* Text excerpt
-*-*-

# Platform construction



## kcfet (Feb 12, 2009)

I have a platform on my TV wall. It is 16' long, 5' tall and 12" deep. Do I have to fill the space inside to avoid resonance if speakers are set on the platform? :scratch:2x4 and 2x6 construction. Screwed to the concrete floor and will be faced with 3/4" hard maple.


----------



## ALMFamily (Oct 19, 2011)

Just to clarify - by speakers do you mean mains and a sub?


----------



## kcfet (Feb 12, 2009)

Definitive Technology Mythos ST (Super Tower)


----------



## Prof. (Oct 20, 2006)

Ideally it should be sand filled if you have speakers and subs on it..


----------



## BD55 (Oct 18, 2011)

Even with ¾" maple facing, anything not fully constrained will act as a resonator in some degree. Ideally you will want to have it damped. You would only hear something if you hit the right freq, but when you hit it, you will really notice it.


----------



## kwalikum (Oct 31, 2011)

I've seen other people fill theirs up with insulation. Would that be appropriate dampening? I hope so, because that's what I'm planning for my seating platform - it won't have fronts, of course, but might have a sub on it.


----------



## warrenp (Feb 13, 2012)

Insulation is better than nothing, and will help. As Prof. mentioned, ideally you would fill it with sand. A decent compromise that some owners choose is to fill the cavities under the speakers with sand, and the remaining cavities with insulation.


----------

-*-*-

* Source data
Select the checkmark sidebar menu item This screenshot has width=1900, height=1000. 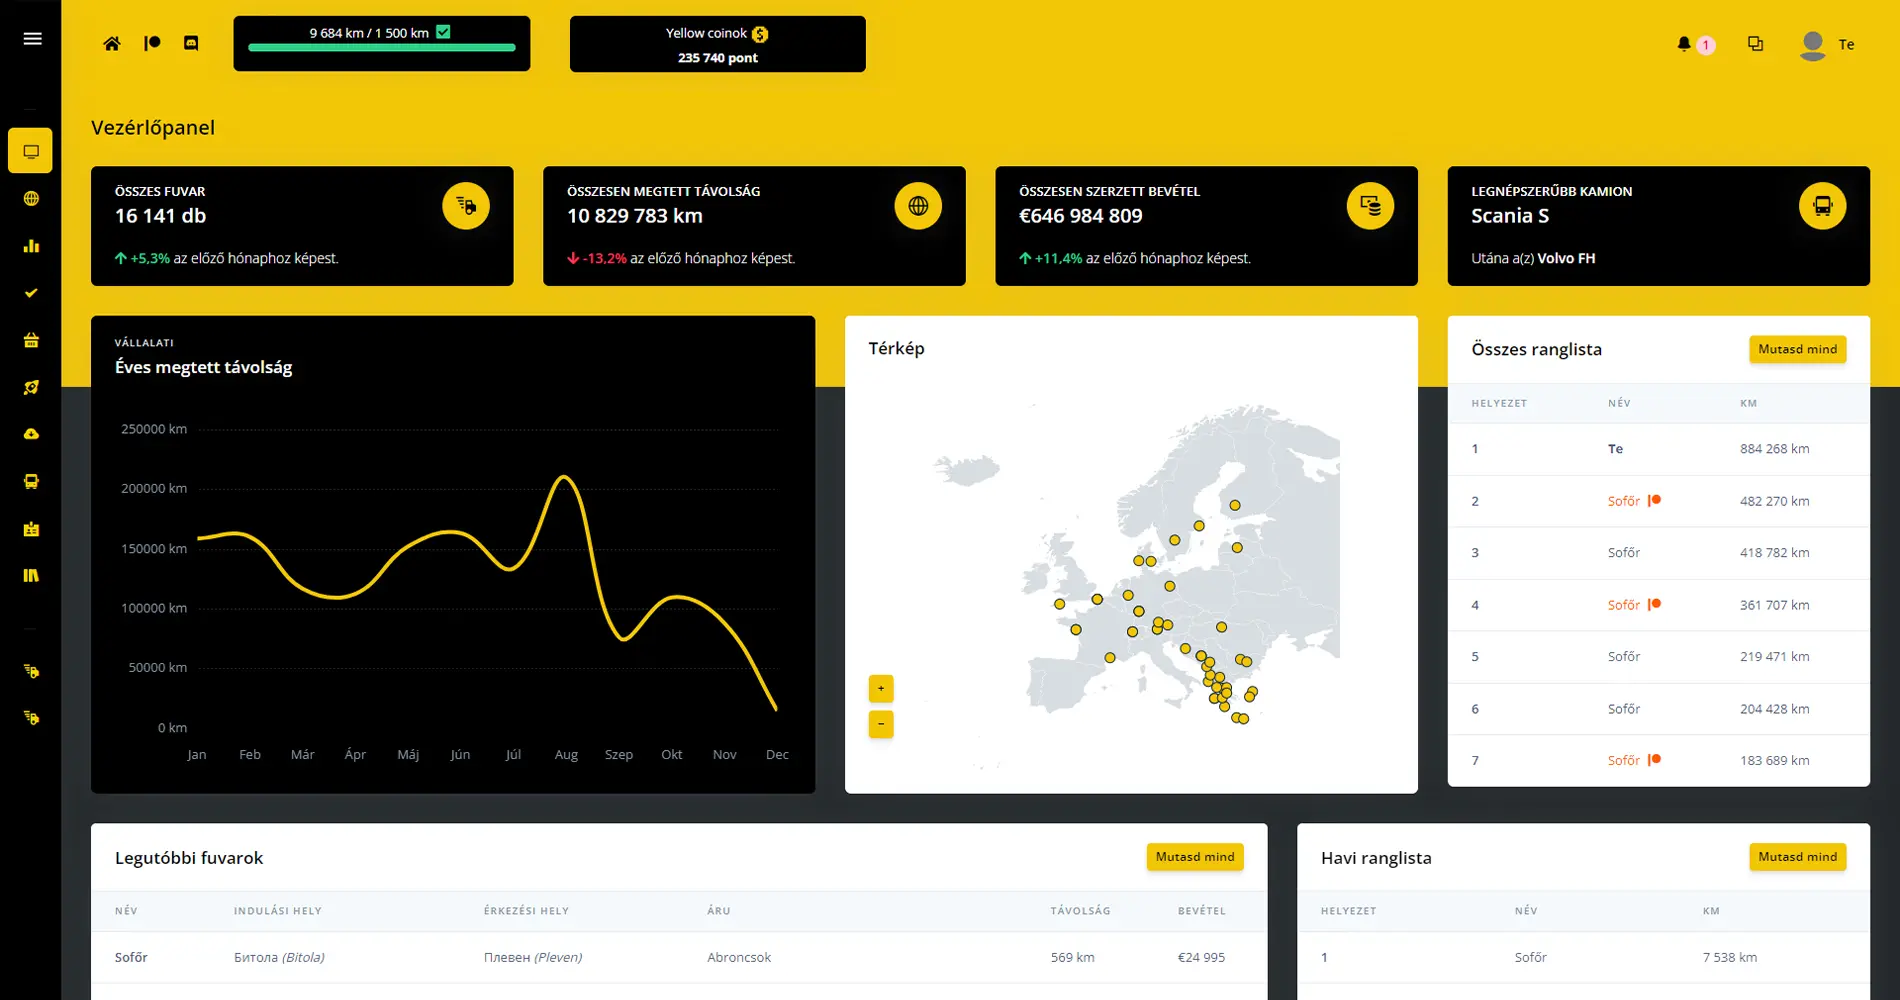point(31,293)
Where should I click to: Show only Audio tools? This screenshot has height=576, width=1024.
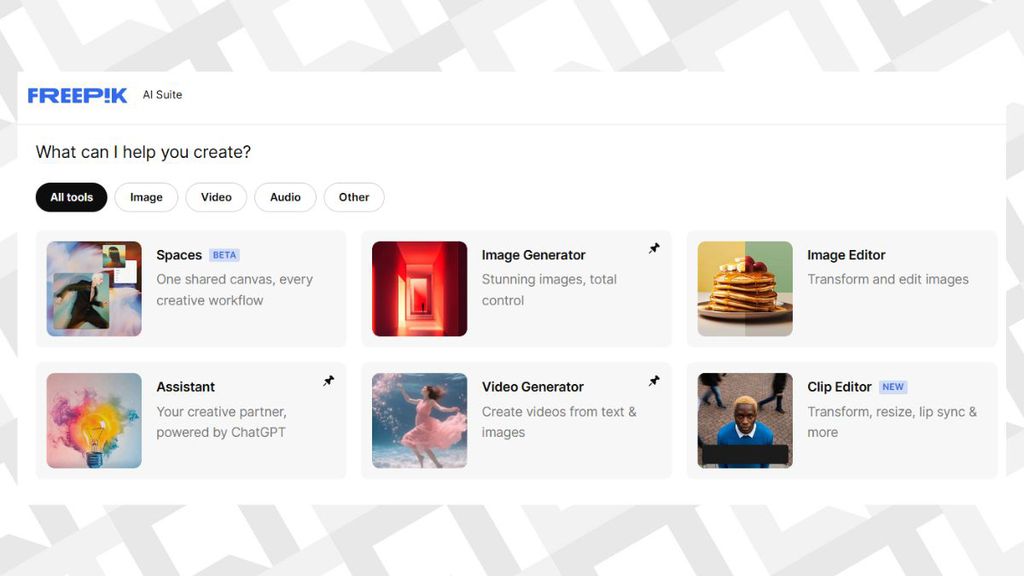point(285,197)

-*-*-

* What to do
A: Translate this sentence from the platform construction thread into Spanish: "Insulation is better than nothing, and will help."
B: According to the platform construction thread, how deep is the platform on the TV wall?

* Exercise answers
A: El aislamiento es mejor que nada y ayudará.

B: 12 inches